As one colleague put it, Blanchard "changed the way the Fund looked at the world and the way the world looked at the Fund." In the process, he helped the IMF pull the global economy back from the brink of another Great Depression.
"He was exactly what the world needed at a crucial moment," George Akerlof, a Nobel laureate, said of Blanchard's tenure at the IMF.
(Excerpt) Read more at washingtonpost.com ...
This should be fun, or as 2ndDivisionVet sez, "have at it".
With the IMF providing much of the economic analysis, leaders of the major economies set aside their previous concern about budget deficits one that had also become a fixation of the IMF and committed to increase government borrowing and spending to prevent a global depression. It was exactly the advice Keynes had given to skeptical world leaders in the 1930s.

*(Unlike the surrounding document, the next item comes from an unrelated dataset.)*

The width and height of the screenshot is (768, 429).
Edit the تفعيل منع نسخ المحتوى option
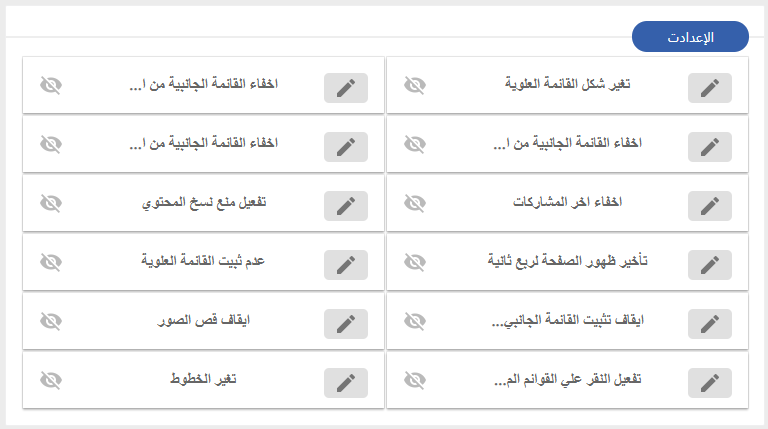coord(346,206)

Apply that economic policy on a small scale. It cannot work. No one staves off bankruptcy by borrowing more and spending more. The only reason unworkable Keynesian policies seem to work on a large scale is because the system is so big, and not all parts of the system are subjected to Keynesian "policies." Those parts that have a rational, mathematically supportable basis end up being bled to support the Keynesian parts of the system.
The comments after that article are distressing. I'll bet not a single commenter expressing love for socialist/Keynesian "economics" runs his or her household on Keynesian policies.
Well, yes. The world needs more and more intrusion from central planners. And if for any reason that intrusion is not successful, it's because the planning wasn't central enough, or intrusive enough.
At least that's what "progressives" tell me.
This article seems to suggest that the IMF solved our economic crises. Odd? I don’t remember it that way.
He solved the IMF’s crisis, which is not the same thing. :’)
Big Goverment intrusion into free markets is the reason for the 2008 crisis. His solution? Bigger and more pervasive government intrusion. This man should be in jail, where all thieves belong. However, I a certain he will win a Nobel prize.
His forecasts - once frequent - were so consistently wrong that he stopped making them.
In fact, he would quote thus, ""The only function of economic forecasting is to make astrology look respectable." - John Kenneth Galbraith
But that was only with regard to his predictions.
I read the whole article. I learned there’s been some effort between the Keynes school and the Chicago school to find consensus, unlikely as that seems. And, that the two schools of thought have barely acknowledged each other over the years. It reminds me of politics.
The danger seems to be in static thought. Many of these economists are off the scale brilliant but admit to not being prepared for various crises because they didn’t grasp the human reactions to them until later. Nor could they forsee various governments needing to cope with their citizens panic or fear.
One thing Blanchard seemes to grasp is the need to keep an open mind, not to allow a cherished model to hold more weight than the facts as they are.
But, he sure does like Keynes.
I read somewhere (I think from a friend of his) that Keynes himself would have said his followers took it too far.
The danger seems to be in static thought.You can say that again.